★★★★☆(評者)池田信夫
著者:宇野 重規
販売元:岩波書店
発売日:2010-04-21
古代ギリシャでは、ポリスの公的領域であるエクレシアと家庭の私的領域であるオイコスの間に、公的でも私的でもない「広場」としてアゴラがあった。これは現代風にいえば中間集団だが、現在の「後期近代」とよばれる時代の特徴は、こうした中間集団が崩壊し、社会が国家と<私>の二極に分解しつつあることだ。

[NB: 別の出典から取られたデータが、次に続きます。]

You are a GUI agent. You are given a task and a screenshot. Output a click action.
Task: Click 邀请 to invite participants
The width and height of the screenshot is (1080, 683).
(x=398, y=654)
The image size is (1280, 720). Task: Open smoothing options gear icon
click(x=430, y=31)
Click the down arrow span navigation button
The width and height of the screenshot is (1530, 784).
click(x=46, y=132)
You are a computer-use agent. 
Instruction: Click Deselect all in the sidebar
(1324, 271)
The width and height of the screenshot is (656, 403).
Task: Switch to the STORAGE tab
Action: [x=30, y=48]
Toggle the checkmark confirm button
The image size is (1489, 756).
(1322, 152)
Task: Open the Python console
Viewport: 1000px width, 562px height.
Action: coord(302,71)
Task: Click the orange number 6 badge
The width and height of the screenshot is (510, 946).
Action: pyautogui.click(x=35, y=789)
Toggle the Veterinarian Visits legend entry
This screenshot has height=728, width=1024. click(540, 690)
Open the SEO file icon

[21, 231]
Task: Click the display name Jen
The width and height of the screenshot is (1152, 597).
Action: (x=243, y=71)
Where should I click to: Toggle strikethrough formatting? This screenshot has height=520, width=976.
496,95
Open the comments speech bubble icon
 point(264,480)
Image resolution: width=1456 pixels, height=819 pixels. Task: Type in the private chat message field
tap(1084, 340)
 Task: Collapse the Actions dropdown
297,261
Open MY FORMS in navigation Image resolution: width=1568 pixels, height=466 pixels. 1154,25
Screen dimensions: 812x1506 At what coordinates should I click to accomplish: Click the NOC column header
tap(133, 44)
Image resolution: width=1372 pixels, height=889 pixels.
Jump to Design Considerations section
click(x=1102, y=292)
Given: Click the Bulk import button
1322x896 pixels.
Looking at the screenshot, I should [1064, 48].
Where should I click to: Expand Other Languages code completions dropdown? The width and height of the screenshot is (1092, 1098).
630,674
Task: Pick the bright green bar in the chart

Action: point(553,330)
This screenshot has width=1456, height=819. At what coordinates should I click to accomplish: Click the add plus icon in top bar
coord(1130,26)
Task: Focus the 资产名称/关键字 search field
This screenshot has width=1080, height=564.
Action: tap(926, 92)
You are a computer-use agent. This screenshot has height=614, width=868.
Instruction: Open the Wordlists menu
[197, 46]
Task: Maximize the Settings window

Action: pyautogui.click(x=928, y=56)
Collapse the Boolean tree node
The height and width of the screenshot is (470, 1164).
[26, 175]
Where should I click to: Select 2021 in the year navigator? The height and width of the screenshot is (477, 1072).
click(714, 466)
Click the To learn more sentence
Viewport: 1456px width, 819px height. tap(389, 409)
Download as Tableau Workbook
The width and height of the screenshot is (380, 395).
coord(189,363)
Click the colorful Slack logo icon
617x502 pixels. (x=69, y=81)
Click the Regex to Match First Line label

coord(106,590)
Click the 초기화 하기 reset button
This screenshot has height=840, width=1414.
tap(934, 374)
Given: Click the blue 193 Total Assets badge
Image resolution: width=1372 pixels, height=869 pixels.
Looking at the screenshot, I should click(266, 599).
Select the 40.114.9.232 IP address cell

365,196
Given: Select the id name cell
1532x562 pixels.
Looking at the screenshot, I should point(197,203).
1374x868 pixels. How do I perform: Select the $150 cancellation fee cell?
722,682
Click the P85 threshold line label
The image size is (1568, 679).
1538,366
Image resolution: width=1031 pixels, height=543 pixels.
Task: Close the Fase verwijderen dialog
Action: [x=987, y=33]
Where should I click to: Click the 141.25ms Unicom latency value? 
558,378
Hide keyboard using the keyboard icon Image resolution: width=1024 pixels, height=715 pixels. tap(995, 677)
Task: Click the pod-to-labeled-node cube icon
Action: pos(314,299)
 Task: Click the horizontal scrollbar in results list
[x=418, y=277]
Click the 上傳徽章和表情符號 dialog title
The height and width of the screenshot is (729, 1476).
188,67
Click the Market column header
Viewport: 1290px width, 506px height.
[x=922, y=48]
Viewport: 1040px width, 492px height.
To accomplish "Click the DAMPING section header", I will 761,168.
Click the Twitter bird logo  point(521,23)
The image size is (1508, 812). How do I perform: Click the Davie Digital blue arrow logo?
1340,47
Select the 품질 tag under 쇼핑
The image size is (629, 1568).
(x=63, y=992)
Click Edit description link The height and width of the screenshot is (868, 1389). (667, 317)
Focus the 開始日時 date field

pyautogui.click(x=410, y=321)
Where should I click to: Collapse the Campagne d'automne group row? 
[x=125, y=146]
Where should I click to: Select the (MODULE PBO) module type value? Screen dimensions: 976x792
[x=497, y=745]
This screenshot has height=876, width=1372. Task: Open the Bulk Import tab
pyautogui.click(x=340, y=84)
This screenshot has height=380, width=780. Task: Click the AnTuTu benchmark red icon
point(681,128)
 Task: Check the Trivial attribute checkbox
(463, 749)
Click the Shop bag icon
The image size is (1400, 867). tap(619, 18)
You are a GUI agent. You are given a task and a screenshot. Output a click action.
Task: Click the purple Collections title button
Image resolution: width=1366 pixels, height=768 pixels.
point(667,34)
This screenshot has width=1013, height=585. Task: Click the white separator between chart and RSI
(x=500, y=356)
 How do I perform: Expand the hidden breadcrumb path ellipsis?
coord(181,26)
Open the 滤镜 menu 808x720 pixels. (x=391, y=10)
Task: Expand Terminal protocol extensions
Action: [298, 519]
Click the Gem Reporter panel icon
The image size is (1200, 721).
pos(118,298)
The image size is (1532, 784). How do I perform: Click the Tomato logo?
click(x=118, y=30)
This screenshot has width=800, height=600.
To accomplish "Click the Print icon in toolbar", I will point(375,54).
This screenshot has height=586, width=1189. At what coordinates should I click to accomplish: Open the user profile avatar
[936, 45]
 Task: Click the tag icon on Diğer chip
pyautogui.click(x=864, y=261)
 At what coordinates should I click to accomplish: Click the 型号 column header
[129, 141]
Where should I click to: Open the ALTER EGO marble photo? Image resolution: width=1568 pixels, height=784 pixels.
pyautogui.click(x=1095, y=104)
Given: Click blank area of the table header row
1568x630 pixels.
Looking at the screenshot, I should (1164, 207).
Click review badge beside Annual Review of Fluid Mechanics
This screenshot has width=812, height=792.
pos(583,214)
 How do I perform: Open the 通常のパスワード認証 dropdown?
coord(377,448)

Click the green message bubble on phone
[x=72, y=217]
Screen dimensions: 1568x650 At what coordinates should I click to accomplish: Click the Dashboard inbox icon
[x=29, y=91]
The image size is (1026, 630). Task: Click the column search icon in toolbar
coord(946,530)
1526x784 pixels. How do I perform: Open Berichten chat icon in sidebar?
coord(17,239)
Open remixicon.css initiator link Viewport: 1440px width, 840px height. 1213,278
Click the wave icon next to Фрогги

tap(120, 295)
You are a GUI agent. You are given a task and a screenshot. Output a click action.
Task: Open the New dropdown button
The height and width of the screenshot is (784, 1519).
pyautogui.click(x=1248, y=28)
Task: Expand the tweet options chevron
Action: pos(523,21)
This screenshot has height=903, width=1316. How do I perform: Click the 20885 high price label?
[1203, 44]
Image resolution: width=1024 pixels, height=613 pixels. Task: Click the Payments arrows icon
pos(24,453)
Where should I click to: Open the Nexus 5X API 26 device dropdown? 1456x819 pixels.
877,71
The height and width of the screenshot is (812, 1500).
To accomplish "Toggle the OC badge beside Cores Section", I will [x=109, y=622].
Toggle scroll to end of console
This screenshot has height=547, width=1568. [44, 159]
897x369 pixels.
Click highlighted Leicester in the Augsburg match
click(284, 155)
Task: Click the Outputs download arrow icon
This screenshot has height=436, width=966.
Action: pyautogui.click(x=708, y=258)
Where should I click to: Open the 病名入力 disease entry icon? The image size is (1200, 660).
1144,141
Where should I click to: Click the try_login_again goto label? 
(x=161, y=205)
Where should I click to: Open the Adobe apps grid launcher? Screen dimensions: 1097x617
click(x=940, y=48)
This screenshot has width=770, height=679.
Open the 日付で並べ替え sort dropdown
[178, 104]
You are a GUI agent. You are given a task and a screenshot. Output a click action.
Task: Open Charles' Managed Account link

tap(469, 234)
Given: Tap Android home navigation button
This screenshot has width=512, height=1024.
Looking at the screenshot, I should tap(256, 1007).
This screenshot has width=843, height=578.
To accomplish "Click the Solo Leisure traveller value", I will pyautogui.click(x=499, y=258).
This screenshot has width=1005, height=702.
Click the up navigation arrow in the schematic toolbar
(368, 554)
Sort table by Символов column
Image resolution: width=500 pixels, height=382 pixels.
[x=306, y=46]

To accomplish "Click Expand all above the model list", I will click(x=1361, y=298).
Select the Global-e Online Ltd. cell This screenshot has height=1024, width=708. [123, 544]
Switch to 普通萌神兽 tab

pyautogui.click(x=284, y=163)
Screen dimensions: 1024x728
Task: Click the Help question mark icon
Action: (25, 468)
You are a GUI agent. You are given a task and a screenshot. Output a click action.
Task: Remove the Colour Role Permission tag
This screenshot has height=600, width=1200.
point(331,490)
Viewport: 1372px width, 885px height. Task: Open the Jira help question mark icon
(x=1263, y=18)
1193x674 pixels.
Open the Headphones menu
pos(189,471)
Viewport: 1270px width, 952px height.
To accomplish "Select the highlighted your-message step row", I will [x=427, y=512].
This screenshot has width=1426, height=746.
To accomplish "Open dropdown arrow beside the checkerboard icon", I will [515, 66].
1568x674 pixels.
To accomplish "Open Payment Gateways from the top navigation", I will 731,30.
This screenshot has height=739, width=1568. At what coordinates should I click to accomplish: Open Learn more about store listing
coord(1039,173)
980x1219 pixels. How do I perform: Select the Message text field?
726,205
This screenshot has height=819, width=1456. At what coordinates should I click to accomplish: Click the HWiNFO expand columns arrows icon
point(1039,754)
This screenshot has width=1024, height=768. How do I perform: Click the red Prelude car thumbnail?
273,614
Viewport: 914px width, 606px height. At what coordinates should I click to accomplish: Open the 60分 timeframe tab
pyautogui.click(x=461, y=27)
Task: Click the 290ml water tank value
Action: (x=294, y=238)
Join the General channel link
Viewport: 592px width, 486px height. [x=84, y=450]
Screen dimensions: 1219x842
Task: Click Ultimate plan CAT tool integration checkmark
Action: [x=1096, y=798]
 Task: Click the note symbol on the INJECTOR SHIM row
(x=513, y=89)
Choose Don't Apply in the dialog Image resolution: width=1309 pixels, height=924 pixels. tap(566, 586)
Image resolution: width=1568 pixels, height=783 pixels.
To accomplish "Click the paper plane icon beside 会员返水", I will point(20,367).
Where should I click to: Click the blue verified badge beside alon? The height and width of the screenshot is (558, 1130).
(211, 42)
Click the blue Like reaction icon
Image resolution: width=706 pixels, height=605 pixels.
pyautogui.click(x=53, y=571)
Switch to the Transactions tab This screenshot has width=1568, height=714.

トクヴィルは、アメリカでは孤独な<私>を結びつける教会や結社などの人工的な中間集団をつくる努力が意識的に行なわれていることを見出した。20世紀前半までの「前期近代」においては、<私>が<私たち>として意思決定するデモクラシーが国家のコアとなり、自由や平等や進歩などの価値が信じられていた。その極限形態が社会主義であり、冷戦期までは社会主義に対抗するために資本主義を「修正」して所得を再分配する「リベラリズム」が政治・経済の主流だった。
しかし1980年代に社会主義が崩壊する一方、福祉国家が財政的に破綻し、「小さな政府」に向かう後期近代に入った。これにともなう社会の<私>への分解を批判したのがコミュニタリアニズムである。他方、日本では、伝統的な共同体が会社に横滑りする形で近代化が進行したため、公的な福祉支出は小さく、会社が個人を守り、彼らの人生に意味を与える役割を果たしていた。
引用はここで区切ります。